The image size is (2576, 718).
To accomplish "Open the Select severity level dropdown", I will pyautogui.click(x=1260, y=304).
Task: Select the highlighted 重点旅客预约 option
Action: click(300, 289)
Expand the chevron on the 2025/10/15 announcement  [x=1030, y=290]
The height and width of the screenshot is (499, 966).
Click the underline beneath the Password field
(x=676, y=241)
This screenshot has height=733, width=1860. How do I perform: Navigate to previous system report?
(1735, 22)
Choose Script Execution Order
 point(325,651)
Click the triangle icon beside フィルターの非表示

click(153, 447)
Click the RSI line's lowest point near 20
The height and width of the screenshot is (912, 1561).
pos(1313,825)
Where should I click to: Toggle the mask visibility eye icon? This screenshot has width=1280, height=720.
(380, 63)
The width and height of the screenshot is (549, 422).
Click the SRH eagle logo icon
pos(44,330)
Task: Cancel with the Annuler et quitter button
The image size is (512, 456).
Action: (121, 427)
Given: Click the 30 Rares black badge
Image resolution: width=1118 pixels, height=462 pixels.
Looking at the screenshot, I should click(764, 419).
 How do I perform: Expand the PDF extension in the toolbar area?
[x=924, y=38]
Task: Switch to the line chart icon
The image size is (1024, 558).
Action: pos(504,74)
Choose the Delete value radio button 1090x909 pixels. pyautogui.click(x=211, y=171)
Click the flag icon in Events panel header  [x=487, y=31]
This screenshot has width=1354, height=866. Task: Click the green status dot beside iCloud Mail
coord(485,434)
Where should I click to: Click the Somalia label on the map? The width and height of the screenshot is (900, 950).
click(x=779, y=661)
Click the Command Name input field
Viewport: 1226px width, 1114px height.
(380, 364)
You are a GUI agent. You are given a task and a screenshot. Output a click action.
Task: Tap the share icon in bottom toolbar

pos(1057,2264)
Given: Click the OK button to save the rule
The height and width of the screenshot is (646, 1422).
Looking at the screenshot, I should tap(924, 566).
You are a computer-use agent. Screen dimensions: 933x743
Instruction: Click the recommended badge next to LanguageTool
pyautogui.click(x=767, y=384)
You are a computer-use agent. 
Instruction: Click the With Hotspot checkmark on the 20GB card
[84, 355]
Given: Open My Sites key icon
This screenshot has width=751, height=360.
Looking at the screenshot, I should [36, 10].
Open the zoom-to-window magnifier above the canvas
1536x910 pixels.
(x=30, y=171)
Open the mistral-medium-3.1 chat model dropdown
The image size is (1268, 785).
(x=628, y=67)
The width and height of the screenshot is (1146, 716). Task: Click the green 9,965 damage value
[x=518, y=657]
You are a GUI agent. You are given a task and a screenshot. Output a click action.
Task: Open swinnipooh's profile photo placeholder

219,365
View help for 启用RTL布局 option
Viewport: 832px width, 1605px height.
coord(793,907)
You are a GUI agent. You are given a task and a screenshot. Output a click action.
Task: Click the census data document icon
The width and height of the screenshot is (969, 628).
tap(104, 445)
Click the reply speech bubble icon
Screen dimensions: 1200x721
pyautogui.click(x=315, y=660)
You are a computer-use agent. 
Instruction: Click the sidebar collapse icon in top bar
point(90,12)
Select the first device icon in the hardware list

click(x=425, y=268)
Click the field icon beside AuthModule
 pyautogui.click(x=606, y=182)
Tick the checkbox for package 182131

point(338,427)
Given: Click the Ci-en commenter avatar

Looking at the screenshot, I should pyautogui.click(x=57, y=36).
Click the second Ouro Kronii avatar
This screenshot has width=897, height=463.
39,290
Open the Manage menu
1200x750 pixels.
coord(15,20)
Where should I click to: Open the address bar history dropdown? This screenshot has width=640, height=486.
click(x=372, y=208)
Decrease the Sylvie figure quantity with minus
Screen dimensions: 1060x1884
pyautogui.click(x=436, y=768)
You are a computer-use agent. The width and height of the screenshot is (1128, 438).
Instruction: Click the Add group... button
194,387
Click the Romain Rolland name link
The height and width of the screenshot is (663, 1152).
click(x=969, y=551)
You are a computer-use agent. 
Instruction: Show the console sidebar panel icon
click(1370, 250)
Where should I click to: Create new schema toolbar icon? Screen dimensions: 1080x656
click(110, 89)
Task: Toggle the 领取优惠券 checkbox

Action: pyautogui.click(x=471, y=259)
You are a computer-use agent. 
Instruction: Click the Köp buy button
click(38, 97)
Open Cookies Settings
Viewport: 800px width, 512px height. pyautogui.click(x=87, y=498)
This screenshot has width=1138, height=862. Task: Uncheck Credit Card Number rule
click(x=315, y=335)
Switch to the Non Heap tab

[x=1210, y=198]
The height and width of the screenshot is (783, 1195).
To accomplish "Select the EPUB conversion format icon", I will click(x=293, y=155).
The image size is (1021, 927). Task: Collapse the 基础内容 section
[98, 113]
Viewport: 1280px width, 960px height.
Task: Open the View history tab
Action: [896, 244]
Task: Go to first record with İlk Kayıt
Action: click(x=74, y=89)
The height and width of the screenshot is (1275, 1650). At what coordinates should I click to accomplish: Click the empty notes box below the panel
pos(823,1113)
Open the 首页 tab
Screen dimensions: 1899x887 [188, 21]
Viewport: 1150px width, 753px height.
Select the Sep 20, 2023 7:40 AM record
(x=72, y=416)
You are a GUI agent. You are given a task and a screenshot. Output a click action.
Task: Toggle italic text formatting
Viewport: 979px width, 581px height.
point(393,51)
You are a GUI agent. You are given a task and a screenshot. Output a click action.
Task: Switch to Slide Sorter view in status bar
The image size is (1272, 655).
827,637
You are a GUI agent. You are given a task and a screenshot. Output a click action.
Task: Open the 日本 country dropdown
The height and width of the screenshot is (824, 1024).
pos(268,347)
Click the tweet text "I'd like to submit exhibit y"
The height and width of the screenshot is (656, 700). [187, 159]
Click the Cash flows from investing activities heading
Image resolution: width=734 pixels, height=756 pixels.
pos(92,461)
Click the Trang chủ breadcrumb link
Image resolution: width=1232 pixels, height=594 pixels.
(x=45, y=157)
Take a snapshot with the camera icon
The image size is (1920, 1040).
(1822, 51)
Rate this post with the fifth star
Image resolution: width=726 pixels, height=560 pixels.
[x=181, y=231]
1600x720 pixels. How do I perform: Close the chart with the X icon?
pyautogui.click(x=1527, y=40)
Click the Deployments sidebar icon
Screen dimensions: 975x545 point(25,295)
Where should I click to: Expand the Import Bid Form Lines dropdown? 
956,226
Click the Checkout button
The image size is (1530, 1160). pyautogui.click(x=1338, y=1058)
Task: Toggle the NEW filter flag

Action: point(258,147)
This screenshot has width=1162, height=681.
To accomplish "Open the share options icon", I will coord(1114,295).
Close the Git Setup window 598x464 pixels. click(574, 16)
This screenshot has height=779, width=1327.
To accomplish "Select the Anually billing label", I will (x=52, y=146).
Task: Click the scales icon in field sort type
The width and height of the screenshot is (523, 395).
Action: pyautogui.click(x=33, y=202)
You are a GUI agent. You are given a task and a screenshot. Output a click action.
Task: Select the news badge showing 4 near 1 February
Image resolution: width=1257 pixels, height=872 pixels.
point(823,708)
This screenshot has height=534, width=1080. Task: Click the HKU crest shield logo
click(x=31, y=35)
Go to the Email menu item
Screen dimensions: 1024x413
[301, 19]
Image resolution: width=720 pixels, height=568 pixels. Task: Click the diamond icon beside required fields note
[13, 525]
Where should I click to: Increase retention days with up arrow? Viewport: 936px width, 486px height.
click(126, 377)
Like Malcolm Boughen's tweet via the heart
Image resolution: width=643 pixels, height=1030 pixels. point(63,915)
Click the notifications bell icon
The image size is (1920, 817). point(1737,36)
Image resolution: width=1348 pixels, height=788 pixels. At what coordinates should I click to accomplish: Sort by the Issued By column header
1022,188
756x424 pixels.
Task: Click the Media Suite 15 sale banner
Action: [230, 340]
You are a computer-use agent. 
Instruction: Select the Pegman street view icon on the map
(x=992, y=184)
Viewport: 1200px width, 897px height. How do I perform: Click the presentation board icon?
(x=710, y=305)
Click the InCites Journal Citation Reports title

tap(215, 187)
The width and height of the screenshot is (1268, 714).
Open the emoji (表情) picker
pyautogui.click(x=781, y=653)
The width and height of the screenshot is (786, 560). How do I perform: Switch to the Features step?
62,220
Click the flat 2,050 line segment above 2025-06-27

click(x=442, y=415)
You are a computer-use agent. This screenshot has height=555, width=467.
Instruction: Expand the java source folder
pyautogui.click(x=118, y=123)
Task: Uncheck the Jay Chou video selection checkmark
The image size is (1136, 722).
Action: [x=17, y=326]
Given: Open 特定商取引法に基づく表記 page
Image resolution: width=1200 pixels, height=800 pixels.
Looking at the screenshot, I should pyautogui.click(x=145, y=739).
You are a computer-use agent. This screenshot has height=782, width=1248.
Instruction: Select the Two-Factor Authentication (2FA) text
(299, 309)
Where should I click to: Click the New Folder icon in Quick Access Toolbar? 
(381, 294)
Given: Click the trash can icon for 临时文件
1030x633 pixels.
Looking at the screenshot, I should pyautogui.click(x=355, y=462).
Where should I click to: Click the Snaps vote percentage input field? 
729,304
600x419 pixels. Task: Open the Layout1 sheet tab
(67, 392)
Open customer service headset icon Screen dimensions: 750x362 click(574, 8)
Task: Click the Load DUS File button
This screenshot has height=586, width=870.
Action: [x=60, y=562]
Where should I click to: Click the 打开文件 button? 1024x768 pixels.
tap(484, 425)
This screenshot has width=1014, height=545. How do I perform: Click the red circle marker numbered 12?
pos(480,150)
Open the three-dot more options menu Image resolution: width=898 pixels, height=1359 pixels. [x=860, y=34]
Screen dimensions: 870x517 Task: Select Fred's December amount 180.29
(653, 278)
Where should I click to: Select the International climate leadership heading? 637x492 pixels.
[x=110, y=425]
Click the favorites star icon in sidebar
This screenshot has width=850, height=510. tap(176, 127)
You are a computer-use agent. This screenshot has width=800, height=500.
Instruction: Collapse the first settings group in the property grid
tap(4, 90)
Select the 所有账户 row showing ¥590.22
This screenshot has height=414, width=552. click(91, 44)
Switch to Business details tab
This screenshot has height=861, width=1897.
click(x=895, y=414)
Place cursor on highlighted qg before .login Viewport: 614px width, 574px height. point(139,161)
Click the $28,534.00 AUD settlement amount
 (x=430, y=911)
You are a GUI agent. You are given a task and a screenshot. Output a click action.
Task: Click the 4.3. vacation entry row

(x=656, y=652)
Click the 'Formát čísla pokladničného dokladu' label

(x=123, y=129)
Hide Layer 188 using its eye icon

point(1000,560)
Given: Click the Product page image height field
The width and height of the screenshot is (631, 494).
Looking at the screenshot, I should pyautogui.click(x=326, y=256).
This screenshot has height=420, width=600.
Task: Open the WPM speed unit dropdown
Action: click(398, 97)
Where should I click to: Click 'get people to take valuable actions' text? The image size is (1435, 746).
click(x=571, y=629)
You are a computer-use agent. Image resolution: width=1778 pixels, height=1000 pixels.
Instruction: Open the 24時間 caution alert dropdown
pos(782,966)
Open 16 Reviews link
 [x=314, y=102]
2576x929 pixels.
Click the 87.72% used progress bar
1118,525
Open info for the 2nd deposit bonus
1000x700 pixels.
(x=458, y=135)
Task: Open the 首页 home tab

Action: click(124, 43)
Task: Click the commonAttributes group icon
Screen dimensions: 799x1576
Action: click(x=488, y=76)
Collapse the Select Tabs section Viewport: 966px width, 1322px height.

* Action item *
Beginning with the line containing "Viewport: 1150px width, 753px height." in the material above, copy every line exactly until you have copied the line containing "Task: Toggle italic text formatting".

* Response to the task *
Viewport: 1150px width, 753px height.
Select the Sep 20, 2023 7:40 AM record
(x=72, y=416)
You are a GUI agent. You are given a task and a screenshot. Output a click action.
Task: Toggle italic text formatting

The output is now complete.